How do you see yourself as a catalyst for change?
I’m most proud of being a catalyst of change for myself. When I was an undergraduate, I decided I wanted to become the woman I wasn’t able to study with—young, cool, fashion-forward, opinionated, outspoken, but qualified to research and write about black people and women in a way that respects the past but isn’t mired in respectability politics. I’m finally at a point where I look at my body of work and say, “I am that woman.” Whenever I feel insecure, I access that badass intellectual part of me, and she gives me courage. I hope I am also that kind of catalyst for other women.
Who or what was a catalyst for you?
When I started grad school, I signed up for an everything-is-free-for-30-days-cable package during February. I watched documentaries and movies about black people the entire month and was exposed to a whole new world that my education in predominantly white institutions had completely glossed. Television is mired in stereotypical representations, but experiencing the diversity of those representations saved my life by shifting my interests and refocusing my work.
What do you feel are some of the biggest challenges or concerns facing us in the field of sexuality right now?
Because I’m working in infidelity, I’m concerned about it as a public health issue. Most of the public discourse is about who cheated and why, but I would like to focus more on the health consequences. Twenty percent of the women in my study contracted an STI because of infidelity. There’s even more shame and silence surrounding sexually transmitted infections than there is around infidelity. We rarely see campaigns for committed or even married partners to use condoms and get tested regularly. Out of every four infidelity stories we read about in blogs and tabloids, one of them could involve an STI. That demands for more outreach to be done.
Why do you feel it is important to bring the topic of your session, The Mindset of a Mistress, to CatalystCon West?

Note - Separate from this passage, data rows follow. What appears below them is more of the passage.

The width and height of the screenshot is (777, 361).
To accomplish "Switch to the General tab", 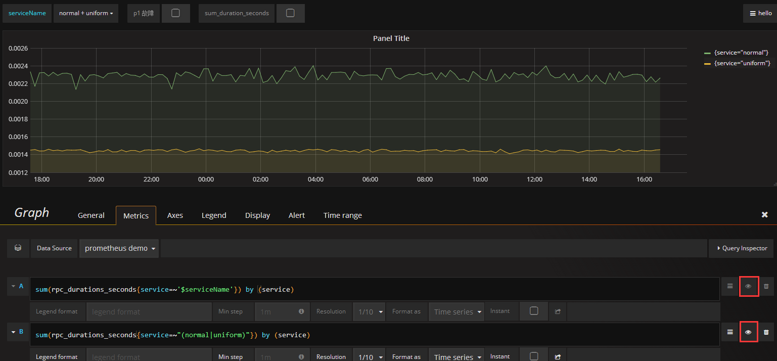I will (90, 215).
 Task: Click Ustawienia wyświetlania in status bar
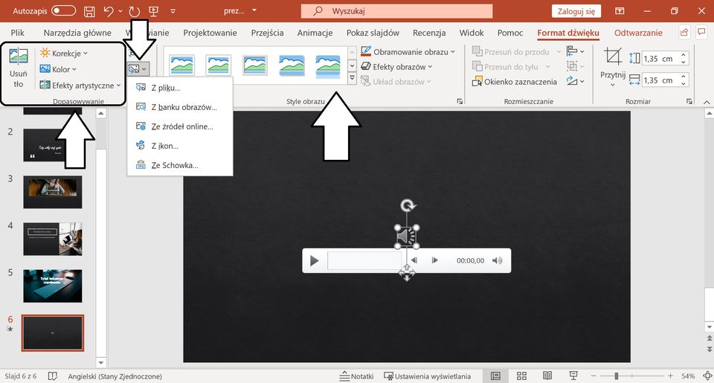[431, 376]
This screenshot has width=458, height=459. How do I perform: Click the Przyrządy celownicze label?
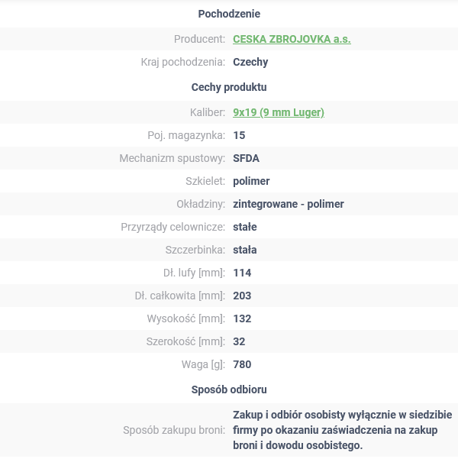[x=173, y=227]
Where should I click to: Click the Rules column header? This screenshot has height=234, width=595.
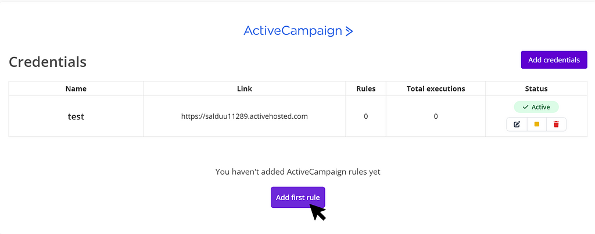365,88
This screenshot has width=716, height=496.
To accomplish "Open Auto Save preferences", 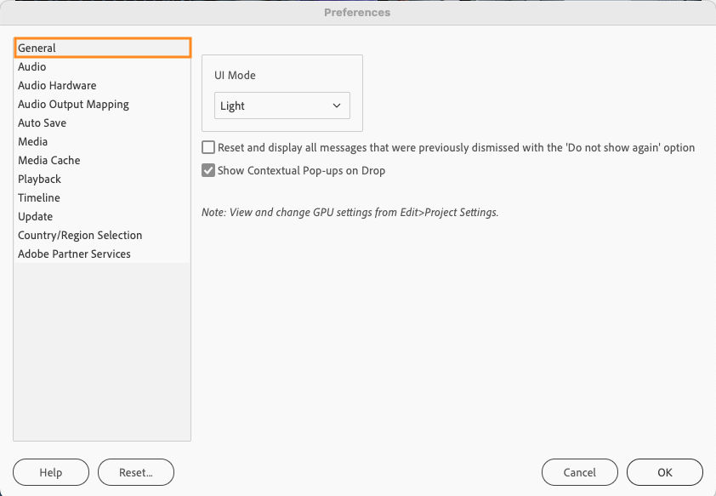I will click(42, 123).
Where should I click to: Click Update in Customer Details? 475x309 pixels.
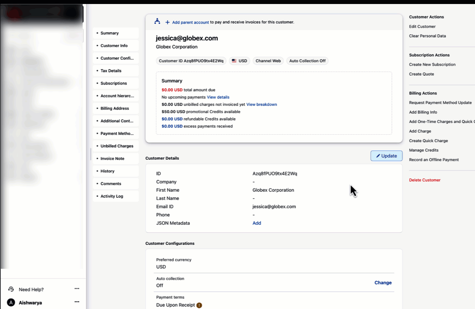click(386, 156)
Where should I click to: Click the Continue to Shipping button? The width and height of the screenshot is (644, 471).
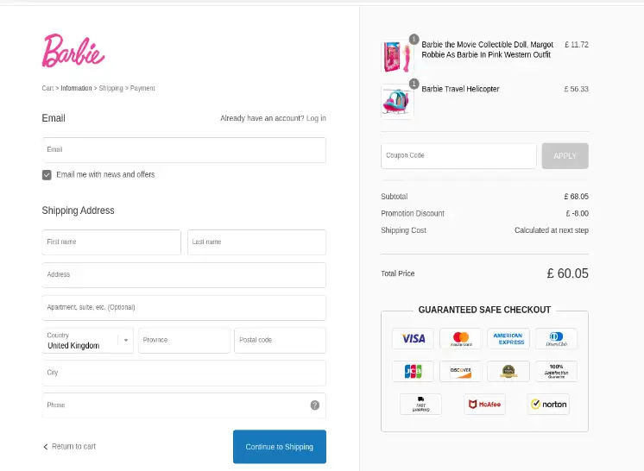click(280, 447)
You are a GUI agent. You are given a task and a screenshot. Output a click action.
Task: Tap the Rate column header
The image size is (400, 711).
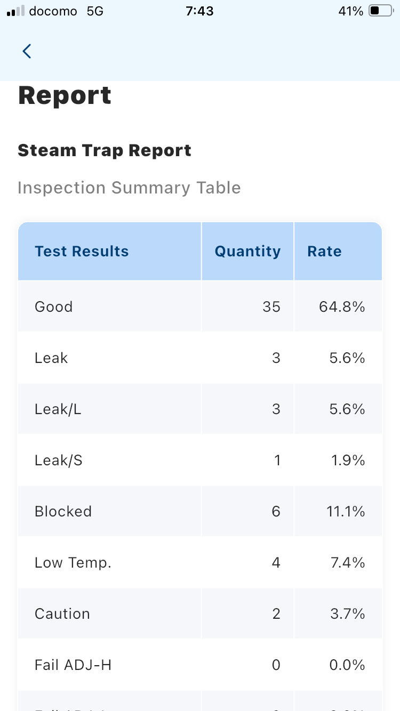pyautogui.click(x=324, y=251)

Very rarely do mistresses get to talk about their experiences with infidelity on their own terms. Yes, mistresses titillate audiences with the when, where, when, why, and how but very rarely do these interviews include conversations about the mistresses’ experiences. We want the mistress to tell on him not to tell us about her. I’ve been collecting stories from women who have been the other woman. I’m excited to present them at CatalystCon within the context of mistresses throughout history and contrast them with the mediated mistresses that we’ve all become familiar with via television and the tabloids.
Share one unknown (or little known) fact about yourself
For nearly 20 years, I’ve been an avid fan of The Young and the Restless and/or The Bold and the Beautiful.